Judging and the Panel

Before the shortlist of books reaches our expert judging panel, they are carefully assessed by a panel of librarians and library staff. Working to strict guidelines of what constitutes an adventure story, the panel discuss which of the novels entered should be put forward for the longlist and then shortlist.

Once a novel reaches the shortlist, copies are distributed to our judges. Each year, we invite professionals from the literary and adventure worlds to join us. Find out more about our brilliant line-up of judges below. 

Matt Barr

Matt Barr is a writer, journalist, author, editor, podcaster, publisher, broadcaster, and business owner. He has been working in action sports media and communications since the mid-1990s - work he has always used work as an excuse to seek out the next adventure, whether that’s swimming from Alcatraz, snowboarding in Iran, or surfing in the Arctic Circle. 

In 2005, he co-founded All Conditions Media, which today runs advertising and marketing campaigns for brands in the outdoor, action sports and adventure travel industries, such as adidas, Arc’teryx, Brompton, Danner, Db, Finisterre, Gore-Tex, H&M and Yeti.

In 2017, he set up the Looking Sideways Action Sports podcast. Over 250 episodes later, it is one of the most respected and popular action sports podcasts in the world, loved by hundreds of thousands of loyal listeners around the world. 

Matt still works as a journalist, publisher and editor. He contributes to Wired, The Snowboard Journal, Pleasure, Huck, Metro, the Telegraph and Sidetracked; he is a columnist for Whitelines; and in 2022 he published the first Looking Sideways book. He’s currently working on a multi-part podcast documentary series about Patagonia’s influential 2022 decision to ‘make Earth their only shareholder’, which is due for release in summer 2024. 

You can follow Matt on Substack at lookingsideways.substack.com or on Instagram @WeLookSideways.

Lee Craigie

Lee Craigie is a former professional mountain bike racer and director of The Adventure Syndicate. She was the Active Nation Commissioner for Scotland and is a fellow of the Royal Scottish Geographical Society, winner of the Excellence in Outdoor Culture Award and a member of Braemar Mountain Rescue team. Trained as an outdoor instructor and Child and Adolescent Psychotherapist, Craigie founded Cycletherapy in 2009 to deliver cycle training to marginalised young people in the Scottish Highlands and now uses her work with The Adventure Syndicate to inspire more women and girls to be adventurous in wild places. 

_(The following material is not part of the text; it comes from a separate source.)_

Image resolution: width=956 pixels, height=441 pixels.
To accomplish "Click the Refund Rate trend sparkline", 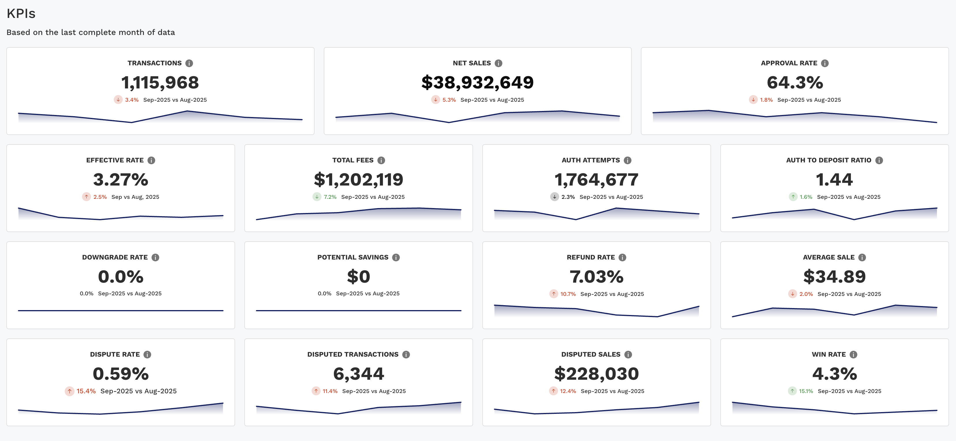I will pyautogui.click(x=596, y=311).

In her latest book Other Ways to Win, Lee draws on her racing and adventuring experience to reflect on what winning and success actually mean and considers how to live a healthier, happier, more sustainable existence. 

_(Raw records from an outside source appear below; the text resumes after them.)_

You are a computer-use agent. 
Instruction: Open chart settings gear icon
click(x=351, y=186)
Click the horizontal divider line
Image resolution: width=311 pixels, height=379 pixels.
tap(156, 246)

You can follow Lee on Twitter @leecraigie_/@adventuresynd and Instagram @leecraigie_/@adventuresynd.

Dr Alasdair Harris

Alasdair is a marine conservationist working at the interface of ocean protection and social justice. He has spent more than two decades working with communities to rebuild fisheries across the tropics, and his organisation Blue Ventures develops locally led approaches to marine conservation that benefit people and nature. Blue Ventures’ approach is helping many hundreds of thousands of people address overfishing and safeguard ocean life in fifteen countries across southeast Asia, Africa and the Caribbean.

Alasdair is a National Geographic Explorer, and a TED and Ashoka fellow. He holds a PhD in marine ecology and an honorary doctorate of science from the University of Edinburgh. 

Sarah Outen

Sarah Outen spent almost five years rowing, kayaking and cycling around the world, most of it solo. She now works as a therapist alongside her four donkeys.

Books have always been an essential part of Sarah's heart when wandering, so she is delighted to be a judge. 

Emma Styles

Emma Styles writes contemporary Australian noir about young women taking on the patriarchy. She grew up on Whadjuk Noongar country in Perth, Western Australia and now lives in London where she was born. Emma has an MA in crime fiction from the University of East Anglia. No Country for Girls is her debut novel; it won the Little, Brown UEA Crime Fiction Award 2020 and Emma was selected to be part of Val McDermid’s prestigious New Blood debut panel at 2022’s Theakston’s Old Peculier Crime Writing Festival.

Emma loves a road trip and once sat out a cyclone on the north-west coast of WA in a LandCruiser Troop Carrier. She spent her teens and twenties learning to ski, snowboard, ride horses and motorcycles, and fly small aeroplanes. Emma is currently working on her second standalone thriller.